Objective A -
Answer these questions about the devotional on changing seasons, each on its own line:
(i) Which year's calendar is on the writer's desk this week?
(ii) What kind of tree stands outside the back window, and what color are its leaves?
(iii) What is the writer studying this week?

Theology

When Seasons Transition

Amidst the books on my desk this week is my 2020 calendar. It’s the time of year that I begin transferring events and appointments. Seasons are an integral part of our lives and in comfort, we experience life in familiar places and familiar ways, with predictable people. The desire to be a good steward of time prompts me to pause, as I consider my days and weeks. Have these times displayed a life that is God honoring? Are there adjustments that need to be made for the upcoming year? We are challenged when seasons transition, yet with unmet expectations I embrace today. All things in all seasons come to us, not by chance but by God’s heavenly hand.

The red leaves on the maple out my back window are a reminder of God showing us new and different things about himself and his character when we slow down, take in the view, and rest in truth. God’s handiwork in seasons past provides hope and confidence for seasons yet to come. And as I study God’s providence this week, I am reminded once again of his ever-present power, sustaining and governing all things.

Material provided -
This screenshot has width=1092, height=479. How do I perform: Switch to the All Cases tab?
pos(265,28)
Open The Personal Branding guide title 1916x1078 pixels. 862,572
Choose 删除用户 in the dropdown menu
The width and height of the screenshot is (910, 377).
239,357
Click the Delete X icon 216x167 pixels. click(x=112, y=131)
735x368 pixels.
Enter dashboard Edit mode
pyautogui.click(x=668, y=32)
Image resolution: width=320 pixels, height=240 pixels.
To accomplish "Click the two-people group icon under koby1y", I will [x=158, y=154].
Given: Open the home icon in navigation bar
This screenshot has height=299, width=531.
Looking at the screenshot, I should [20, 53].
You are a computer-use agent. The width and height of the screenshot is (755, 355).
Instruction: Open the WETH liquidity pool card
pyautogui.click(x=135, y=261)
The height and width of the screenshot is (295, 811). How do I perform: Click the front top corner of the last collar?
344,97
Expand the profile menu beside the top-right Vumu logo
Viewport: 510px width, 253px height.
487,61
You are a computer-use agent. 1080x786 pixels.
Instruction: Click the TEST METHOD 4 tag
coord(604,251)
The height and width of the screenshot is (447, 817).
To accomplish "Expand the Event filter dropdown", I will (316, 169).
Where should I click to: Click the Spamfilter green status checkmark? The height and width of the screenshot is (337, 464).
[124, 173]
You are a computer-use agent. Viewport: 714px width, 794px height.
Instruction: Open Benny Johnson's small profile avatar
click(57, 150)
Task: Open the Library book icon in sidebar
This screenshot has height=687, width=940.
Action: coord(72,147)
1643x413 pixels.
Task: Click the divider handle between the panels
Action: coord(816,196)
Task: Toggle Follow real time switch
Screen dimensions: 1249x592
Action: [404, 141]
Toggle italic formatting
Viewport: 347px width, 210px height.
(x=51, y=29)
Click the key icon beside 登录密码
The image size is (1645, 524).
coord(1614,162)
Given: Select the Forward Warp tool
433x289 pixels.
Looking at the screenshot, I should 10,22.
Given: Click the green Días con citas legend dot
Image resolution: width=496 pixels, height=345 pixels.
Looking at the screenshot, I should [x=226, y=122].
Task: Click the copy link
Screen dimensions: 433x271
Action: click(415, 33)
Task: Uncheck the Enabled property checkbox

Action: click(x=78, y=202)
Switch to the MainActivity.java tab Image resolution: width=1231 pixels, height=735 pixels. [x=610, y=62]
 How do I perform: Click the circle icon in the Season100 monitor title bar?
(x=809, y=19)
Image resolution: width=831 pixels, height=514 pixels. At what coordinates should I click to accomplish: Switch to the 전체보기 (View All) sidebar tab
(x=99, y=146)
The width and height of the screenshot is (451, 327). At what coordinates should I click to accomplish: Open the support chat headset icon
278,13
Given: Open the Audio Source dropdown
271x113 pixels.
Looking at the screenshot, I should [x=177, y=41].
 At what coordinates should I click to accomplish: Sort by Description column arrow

Objective B - Report how many lines of the listing above contain the string "pixels", with case counting. Give only the number.

Written response A -
(i) The 2020 calendar.
(ii) A maple, with red leaves.
(iii) God's providence.

Written response B - 11